Provision 10
Nursing, through organizations and associations, participates in the global nursing and health community to promote human and environmental health, well-being, and flourishing.
10.5 Global Nursing Health Diplomacy
Nursing is a global force positioned to develop programs, shape policies, and pursue legislation that supports individual and environmental health. There are many opportunities to reach out and connect in various roles as liaisons, researchers, educators, mentors, advisers, government representatives, elected officials, and participants in health diplomacy.
Local concerns are now global concerns. Global security is perpetually jeopardized by pandemics, terrorism, natural disasters, and human exploitation including trafficking. Beyond security, health is a major element in economic welfare, human rights, social justice, foreign policy, and geopolitical decisions. Health can no longer be subservient to other values, specifically profit. Successful health outcomes are achieved when foreign policy is aligned with identified health needs. Health diplomacy does not stand on its own. It is the knowledge that is generated by nursing practice, research, teaching, scholarship, and theory that informs nursing health diplomacy. Thus, all nurses have a role to play in supporting those who lead health diplomacy as they allocate resources and develop policies to address global health challenges.
Human life and health are profoundly affected by the state of the natural world that surrounds us. Planetary health challenges include environmental degradation, aridification, exploitation of Earth’s resources, ecosystem destruction, climate change, waste, microplastics, forever chemicals, and other environmental assaults. These disproportionately affect the health of the poor and ultimately affect the health of all humanity. Nursing advocates for policies, programs, legislation, and practices that maintain and sustain the natural world. Nurses who are knowledgeable about complex social and global issues and skilled in policy or a variety of forms of activism should represent a voice of nursing in relation to these concerns. Multiple perspectives should be respected within the community of nursing.
As nursing seeks to promote health and human functioning, facilitate healing, prevent illness and injury, alleviate suffering, and advocate for all in need of nursing in recognition of all humanity, it does so from a holistic understanding of health that encompasses the environment.

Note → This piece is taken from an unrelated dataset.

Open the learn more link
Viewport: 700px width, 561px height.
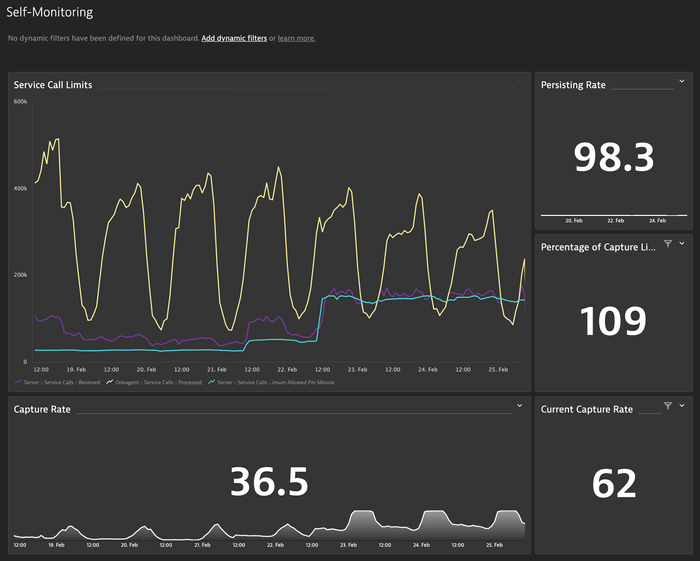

Nurses are present at the beginning of life, at the end of life, at the bedside, and in homes and communities; in prisons, schools, hospitals, birthing centers, faith-based centers, telehealth, and mobile clinics; in natural and human-made disasters, amid armed conflict; in flight, in transport, on the ground. Nursing is everywhere in the midst of human joy, concern, and suffering, bringing comfort, compassion, expertise, and skill.
Nursing brings to the world a uniquely intimate knowledge of the human condition and its interaction with the environment, and is well-positioned to address the social, economic, political, and institutional causes that inhibit health and well-being. Nursing works to undermine those social and political forces that harm, and strengthens those forces that foster health and flourishing, and repair and heal the world.